1999:427 - BONNETSTOWN, Kilkenny

NMI Burial Excavation Records

County: Kilkenny Site name: BONNETSTOWN

Sites and Monuments Record No.: N/A Licence number: 99E0601

Author: Paul Stevens for Margaret Gowen & Co. Ltd.

Site type: Fulacht fia

Period/Dating: Prehistoric (12700 BC-AD 400)

ITM: E 645626m, N 658835m

Latitude, Longitude (decimal degrees): 52.678759, -7.325268

This site was revealed during archaeological monitoring of a Bord Gáis Éireann gas pipeline development (see No. 426 Excavations 1999). The site was 5km north-west of Kilkenny City, at an elevation of 148m OD, the highest on the pipeline. Bonnetstown townland is on an eastern ridge of the Slieve Ardagh foothills, overlooking Kilkenny City and the Nore valley. Excavation was carried out in August 1999 before development.

This site extended east and west beyond the area of excavation and consisted of a heavily denuded fulacht fiadh with a thin spread of ash and burnt mound material and a small oblong trough or pit, bisected by a modern field boundary. The underlying natural was limestone bedrock and glacial, orange/brown boulder clay, with steeply undulating peaty soils and rough pastureland.

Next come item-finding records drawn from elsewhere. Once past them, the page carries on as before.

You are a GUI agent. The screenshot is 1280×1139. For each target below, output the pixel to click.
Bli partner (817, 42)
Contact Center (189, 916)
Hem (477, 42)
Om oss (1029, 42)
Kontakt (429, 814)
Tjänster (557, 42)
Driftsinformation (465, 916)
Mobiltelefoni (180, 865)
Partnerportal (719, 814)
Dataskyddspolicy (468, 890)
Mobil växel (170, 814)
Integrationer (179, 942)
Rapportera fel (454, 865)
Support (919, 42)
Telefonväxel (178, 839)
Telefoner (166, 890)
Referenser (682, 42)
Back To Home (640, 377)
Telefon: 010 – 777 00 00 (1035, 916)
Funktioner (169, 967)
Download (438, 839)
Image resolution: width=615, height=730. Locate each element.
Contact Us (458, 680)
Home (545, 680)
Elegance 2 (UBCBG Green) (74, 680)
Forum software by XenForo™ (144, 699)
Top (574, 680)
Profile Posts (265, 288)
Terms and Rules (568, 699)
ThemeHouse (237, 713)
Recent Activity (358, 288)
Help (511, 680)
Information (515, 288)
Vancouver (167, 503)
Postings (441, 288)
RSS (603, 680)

A small pit feature (possibly representing a trough), towards the west of the site, was oblong in plan with a concave profile. It was orientated north-east/south-west, was 1.5m long, 0.75m wide and 0.2m deep, and contained a backfill of burnt mound material of fire-cracked sandstone (50%, 0.06–0.15m in individual diameter) and silty clay (50%). A stake-hole was found 0.37m to the south-east of this pit and was circular in plan with a U-shaped profile.

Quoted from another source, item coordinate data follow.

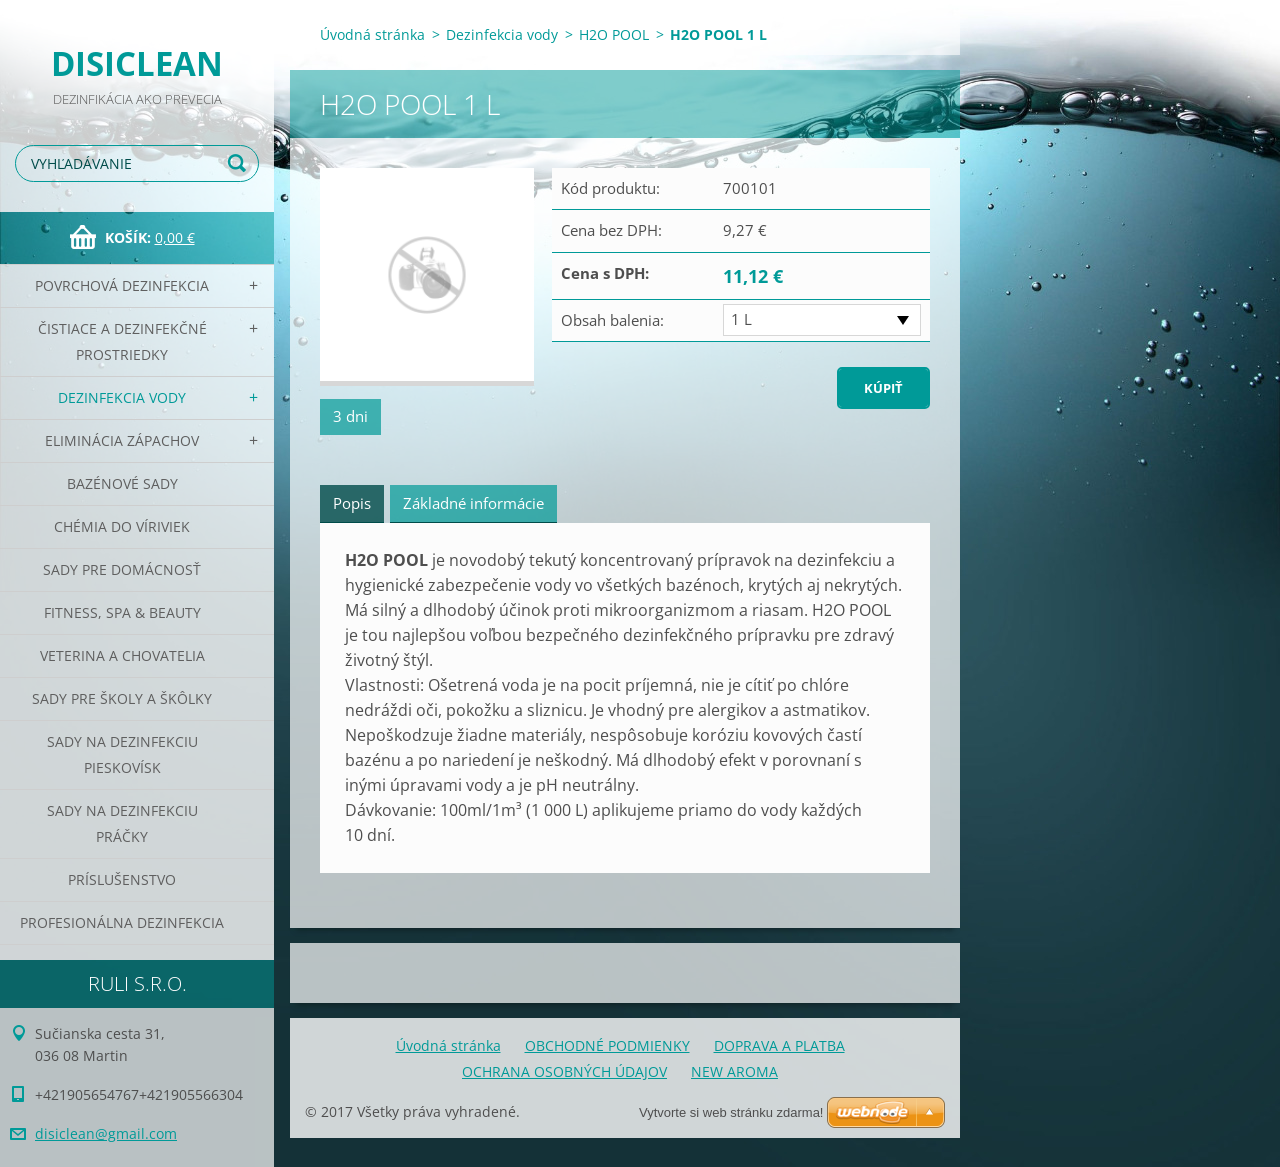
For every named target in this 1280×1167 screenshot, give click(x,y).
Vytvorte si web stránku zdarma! (731, 1112)
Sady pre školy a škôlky (122, 698)
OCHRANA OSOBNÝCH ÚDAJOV (564, 1071)
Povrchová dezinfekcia (122, 285)
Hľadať (240, 163)
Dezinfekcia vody (122, 397)
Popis (352, 503)
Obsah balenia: (612, 320)
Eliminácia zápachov (122, 440)
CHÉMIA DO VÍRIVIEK (122, 526)
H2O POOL (614, 34)
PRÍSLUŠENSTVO (122, 879)
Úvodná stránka (372, 34)
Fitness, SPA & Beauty (122, 612)
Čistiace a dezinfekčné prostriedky (122, 341)
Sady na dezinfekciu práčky (122, 823)
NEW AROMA (734, 1071)
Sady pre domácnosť (122, 569)
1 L (741, 319)
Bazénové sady (122, 483)
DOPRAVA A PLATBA (779, 1045)
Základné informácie (473, 503)
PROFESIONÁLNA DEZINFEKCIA (122, 922)
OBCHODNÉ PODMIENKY (607, 1045)
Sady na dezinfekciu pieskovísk (122, 754)
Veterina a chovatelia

The denuded burnt mound was irregular and patchy, with areas of dark grey ash and charcoal, fire-cracked sandstone (0.15–0.06m in individual diameters), gravel and dark brown silt. The mound, which was not visible before excavation, covered an area of 9m+ east-west (continuing under the west baulk), 11m north-south and 0.1m in truncated depth.

The insertion of a bank and ditch field boundary, post-dating the 1839–40 1st edition OS map, both bisected and levelled this site. A scattered layer of mound material, builders' rubble and gravel represented the construction phase of the field boundary.